From 2D to 3D using convolutional autoencoder

soshishimada · November 19, 2017, 3:23am

I’d like to reconstruct 3D object from 2D images.
For that, I try to use convolutional auto encoder. However, in which layer should I lift the dimensionality?

I wrote a code below, however, it shows an error “RuntimeError: invalid argument 2: size ‘[1 x 1156 x 1156]’ is invalid for input of with 2312 elements at pytorch-src/torch/lib/TH/THStorage.c:41”

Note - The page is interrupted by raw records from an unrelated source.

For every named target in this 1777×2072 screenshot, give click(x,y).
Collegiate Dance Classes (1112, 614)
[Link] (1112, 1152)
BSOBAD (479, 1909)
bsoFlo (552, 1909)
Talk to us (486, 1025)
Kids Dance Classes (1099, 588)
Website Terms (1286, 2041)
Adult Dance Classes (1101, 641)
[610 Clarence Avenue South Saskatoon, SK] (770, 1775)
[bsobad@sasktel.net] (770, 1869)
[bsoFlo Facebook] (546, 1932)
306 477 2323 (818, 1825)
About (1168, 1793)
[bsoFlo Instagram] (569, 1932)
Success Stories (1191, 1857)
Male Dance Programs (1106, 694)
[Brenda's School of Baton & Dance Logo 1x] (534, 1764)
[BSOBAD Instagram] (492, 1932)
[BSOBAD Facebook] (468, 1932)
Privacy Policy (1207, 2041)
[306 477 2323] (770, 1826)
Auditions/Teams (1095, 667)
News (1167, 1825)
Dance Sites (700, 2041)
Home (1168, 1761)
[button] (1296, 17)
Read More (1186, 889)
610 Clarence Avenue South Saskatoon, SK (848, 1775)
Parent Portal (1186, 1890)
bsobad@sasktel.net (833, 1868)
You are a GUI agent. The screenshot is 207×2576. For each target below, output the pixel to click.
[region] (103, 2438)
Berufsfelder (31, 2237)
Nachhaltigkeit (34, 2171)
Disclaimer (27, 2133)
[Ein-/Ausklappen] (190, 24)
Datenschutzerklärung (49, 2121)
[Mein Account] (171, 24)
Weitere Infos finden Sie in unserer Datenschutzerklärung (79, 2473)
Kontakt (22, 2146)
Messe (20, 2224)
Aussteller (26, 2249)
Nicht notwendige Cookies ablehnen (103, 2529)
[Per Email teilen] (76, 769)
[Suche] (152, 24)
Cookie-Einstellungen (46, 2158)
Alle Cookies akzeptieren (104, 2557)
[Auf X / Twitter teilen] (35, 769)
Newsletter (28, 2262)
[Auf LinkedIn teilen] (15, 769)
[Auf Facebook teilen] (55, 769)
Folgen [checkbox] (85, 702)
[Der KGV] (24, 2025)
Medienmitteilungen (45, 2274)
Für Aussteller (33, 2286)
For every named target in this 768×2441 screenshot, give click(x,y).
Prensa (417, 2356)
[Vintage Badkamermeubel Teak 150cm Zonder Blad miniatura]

    class dim_lifting(nn.Module):
        def __init__(self):
            super(dim_lifting, self).__init__()
            self.encode = nn.Sequential(
                nn.Conv2d(1, 34, kernel_size=5, padding=2),
                nn.MaxPool2d(2),
                nn.Conv2d(34, 16, kernel_size=5, padding=2),
                nn.MaxPool2d(2),
                nn.Conv2d(16, 8, kernel_size=5, padding=2),
                nn.MaxPool2d(2),
                nn.LeakyReLU()
            )
    
            self.fc1 = nn.Linear(2312, 2312)
            self.decode = nn.Sequential(
                nn.ConvTranspose3d(1, 16, kernel_size=5, padding=2),
                nn.LeakyReLU(),
                nn.ConvTranspose3d(16, 32, kernel_size=5, padding=2),
                nn.LeakyReLU(),
                nn.MaxPool2d(2))
    
        def forward(self, x):
            out = self.encode(x)
            out = out.view(out.size(0), -1)
            out = self.fc1(out)
            out = out.view(1, 1156, 1156)
            out = self.decode(out)
            return out

ptrblck · November 20, 2017, 12:00pm

You are trying to reshape your fc1 output of size 2312 to (1, 1156, 1156) which is 1156*1156=1336336.

You could try to change the linear output to self.fc1 = nn.Linear(2312, 1024) and corresponding to this in the forward pass out = out.view(out.size(0), 1, 32, 32).